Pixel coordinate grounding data
-*-*-

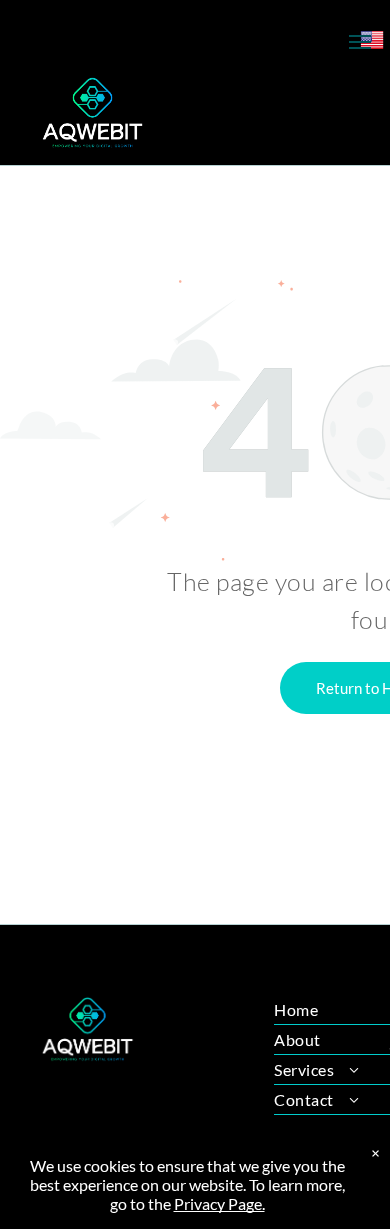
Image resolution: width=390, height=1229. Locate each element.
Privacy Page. (219, 1203)
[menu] (360, 42)
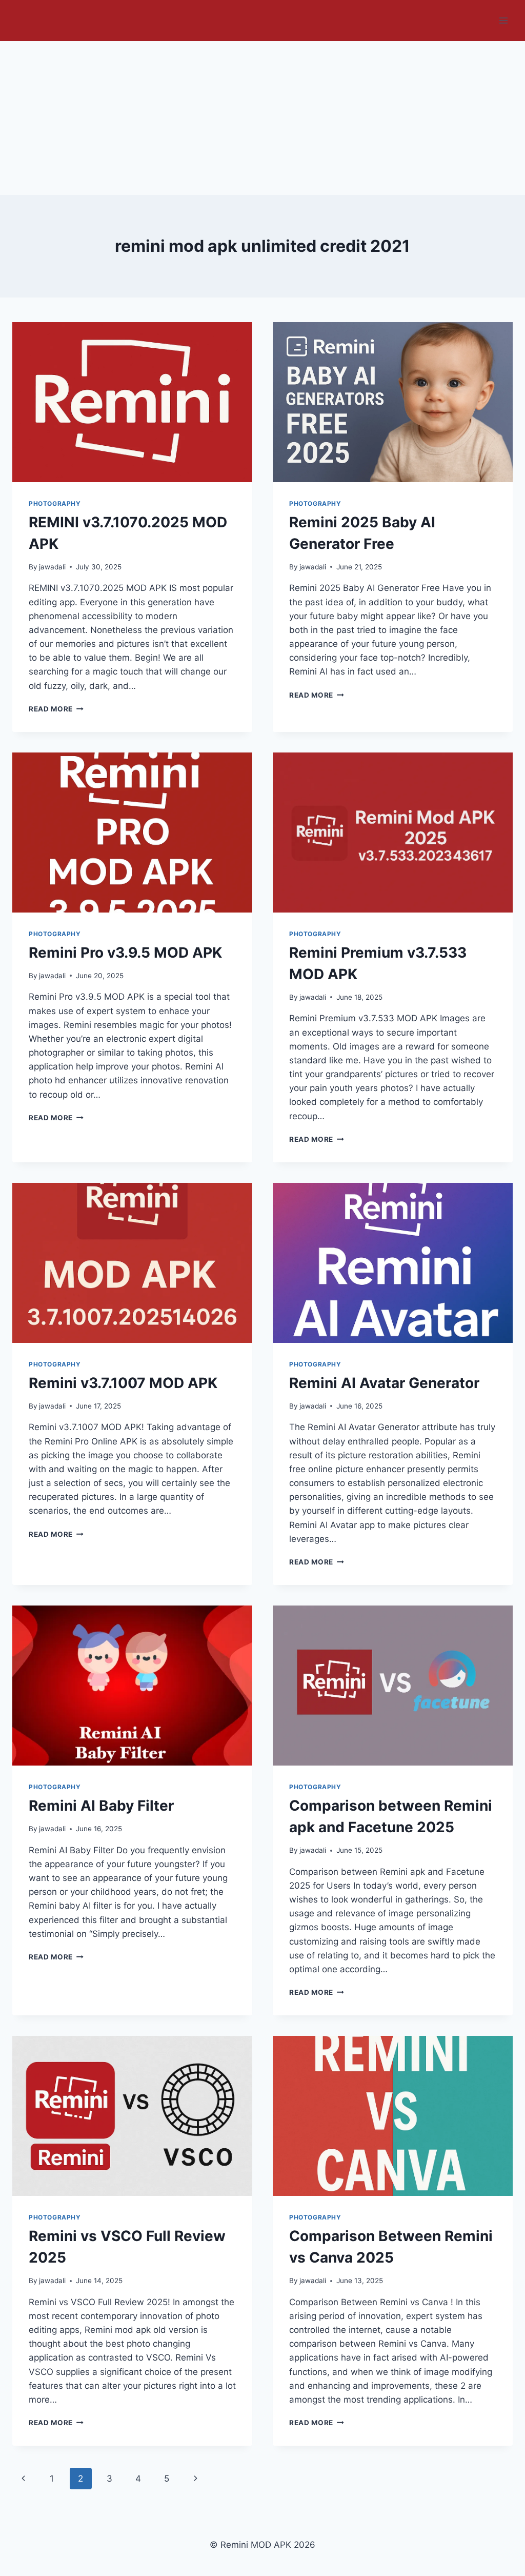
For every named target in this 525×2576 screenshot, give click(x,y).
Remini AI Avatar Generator (384, 1383)
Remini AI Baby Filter (101, 1805)
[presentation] (132, 402)
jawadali (52, 567)
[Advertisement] (262, 118)
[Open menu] (503, 20)
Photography (55, 503)
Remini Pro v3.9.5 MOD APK (125, 952)
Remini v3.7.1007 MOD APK (123, 1383)
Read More (56, 709)
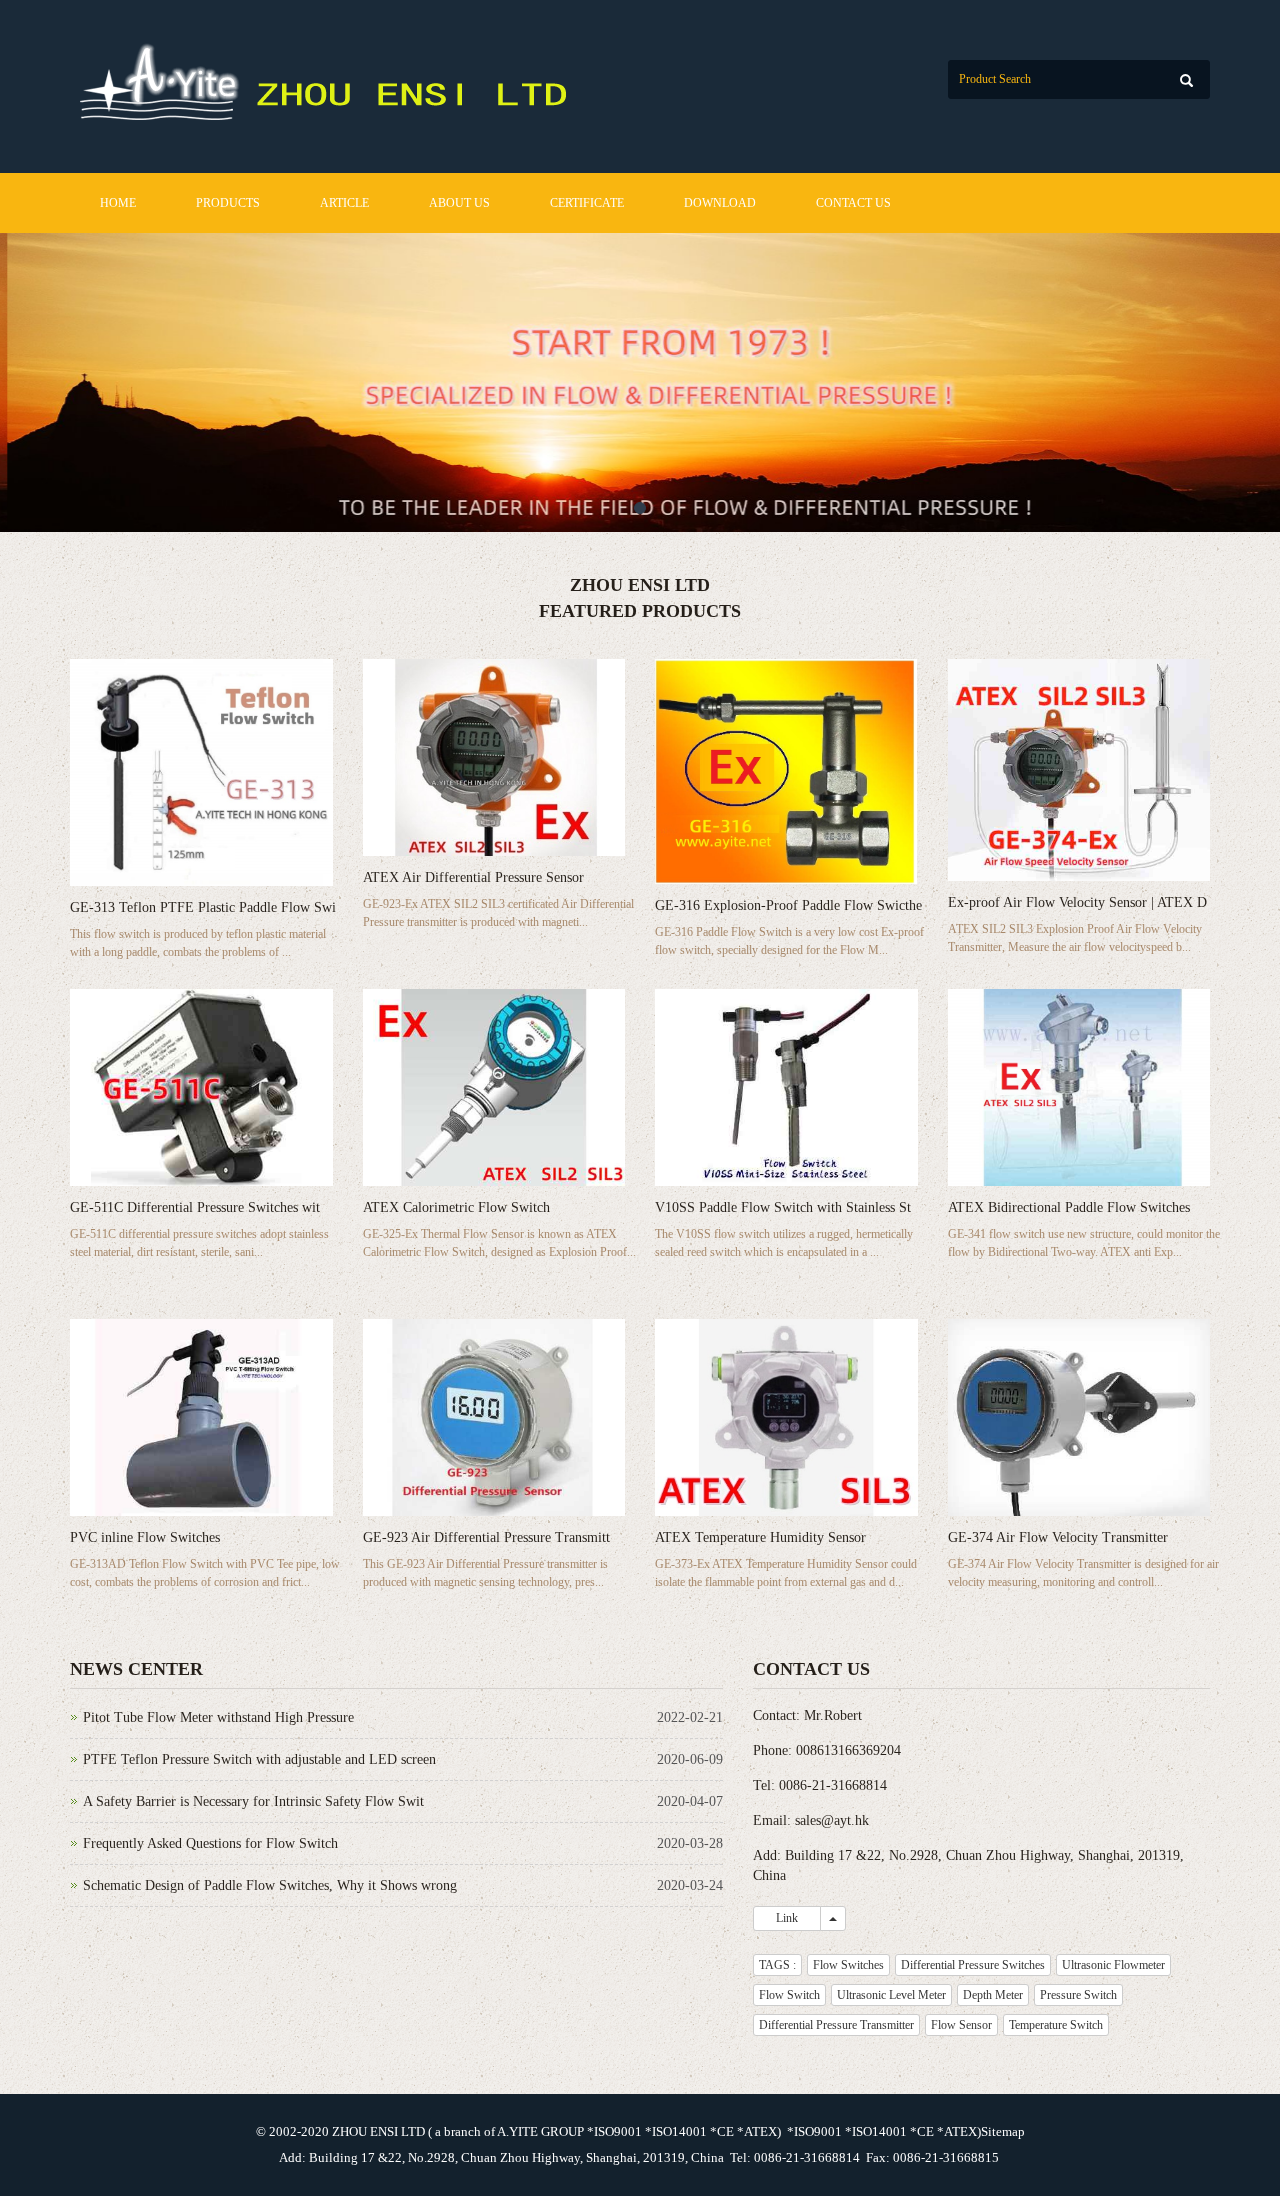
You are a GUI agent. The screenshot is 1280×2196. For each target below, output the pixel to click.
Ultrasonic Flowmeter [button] (1113, 1965)
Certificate (587, 203)
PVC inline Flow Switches (145, 1537)
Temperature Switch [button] (1056, 2025)
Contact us (853, 203)
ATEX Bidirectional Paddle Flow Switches (1069, 1207)
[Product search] (1186, 80)
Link (787, 1918)
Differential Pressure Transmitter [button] (836, 2025)
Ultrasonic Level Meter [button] (891, 1995)
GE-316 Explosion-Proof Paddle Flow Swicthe (788, 905)
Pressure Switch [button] (1078, 1995)
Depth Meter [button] (993, 1995)
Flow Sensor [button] (961, 2025)
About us (459, 203)
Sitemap (1003, 2131)
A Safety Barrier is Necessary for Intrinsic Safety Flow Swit (253, 1801)
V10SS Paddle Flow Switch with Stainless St (783, 1207)
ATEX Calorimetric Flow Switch (456, 1207)
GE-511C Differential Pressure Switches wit (195, 1207)
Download (720, 203)
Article (344, 203)
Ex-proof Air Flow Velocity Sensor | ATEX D (1077, 902)
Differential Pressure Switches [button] (973, 1965)
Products (228, 203)
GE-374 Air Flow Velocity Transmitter (1058, 1537)
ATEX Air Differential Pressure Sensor (473, 877)
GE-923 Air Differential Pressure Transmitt (486, 1537)
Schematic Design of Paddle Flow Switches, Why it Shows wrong (270, 1885)
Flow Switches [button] (848, 1965)
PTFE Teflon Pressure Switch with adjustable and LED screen (259, 1759)
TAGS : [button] (777, 1965)
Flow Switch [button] (789, 1995)
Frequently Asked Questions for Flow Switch (210, 1843)
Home (118, 203)
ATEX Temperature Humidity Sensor (760, 1537)
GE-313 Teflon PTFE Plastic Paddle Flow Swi (203, 907)
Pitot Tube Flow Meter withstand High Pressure (218, 1717)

-*-*-

What is needed
Would you copy out the data exactly, leaving every picture out?

Result below
Image resolution: width=390, height=1229. Locate each element.
Privacy Page. (219, 1203)
[menu] (360, 42)
For every named target in this 525×2576 screenshot, give click(x,y).
Remini AI Avatar Generator (384, 1383)
Remini AI Baby Filter (101, 1805)
[presentation] (132, 402)
jawadali (52, 567)
[Advertisement] (262, 118)
[Open menu] (503, 20)
Photography (55, 503)
Remini Pro v3.9.5 MOD APK (125, 952)
Remini v3.7.1007 MOD APK (123, 1383)
Read More (56, 709)
You are a GUI agent. The screenshot is 1280×2196. For each target below, output the pixel to click.
Ultrasonic Flowmeter [button] (1113, 1965)
Certificate (587, 203)
PVC inline Flow Switches (145, 1537)
Temperature Switch [button] (1056, 2025)
Contact us (853, 203)
ATEX Bidirectional Paddle Flow Switches (1069, 1207)
[Product search] (1186, 80)
Link (787, 1918)
Differential Pressure Transmitter [button] (836, 2025)
Ultrasonic Level Meter [button] (891, 1995)
GE-316 Explosion-Proof Paddle Flow Swicthe (788, 905)
Pressure Switch [button] (1078, 1995)
Depth Meter [button] (993, 1995)
Flow Sensor [button] (961, 2025)
About us (459, 203)
Sitemap (1003, 2131)
A Safety Barrier is Necessary for Intrinsic Safety Flow Swit (253, 1801)
V10SS Paddle Flow Switch with Stainless St (783, 1207)
ATEX Calorimetric Flow Switch (456, 1207)
GE-511C Differential Pressure Switches wit (195, 1207)
Download (720, 203)
Article (344, 203)
Ex-proof Air Flow Velocity Sensor | ATEX D (1077, 902)
Differential Pressure Switches [button] (973, 1965)
Products (228, 203)
GE-374 Air Flow Velocity Transmitter (1058, 1537)
ATEX Air Differential Pressure Sensor (473, 877)
GE-923 Air Differential Pressure Transmitt (486, 1537)
Schematic Design of Paddle Flow Switches, Why it Shows wrong (270, 1885)
Flow Switches [button] (848, 1965)
PTFE Teflon Pressure Switch with adjustable and LED screen (259, 1759)
TAGS : [button] (777, 1965)
Flow Switch [button] (789, 1995)
Frequently Asked Questions for Flow Switch (210, 1843)
Home (118, 203)
ATEX Temperature Humidity Sensor (760, 1537)
GE-313 Teflon PTFE Plastic Paddle Flow Swi (203, 907)
Pitot Tube Flow Meter withstand High Pressure (218, 1717)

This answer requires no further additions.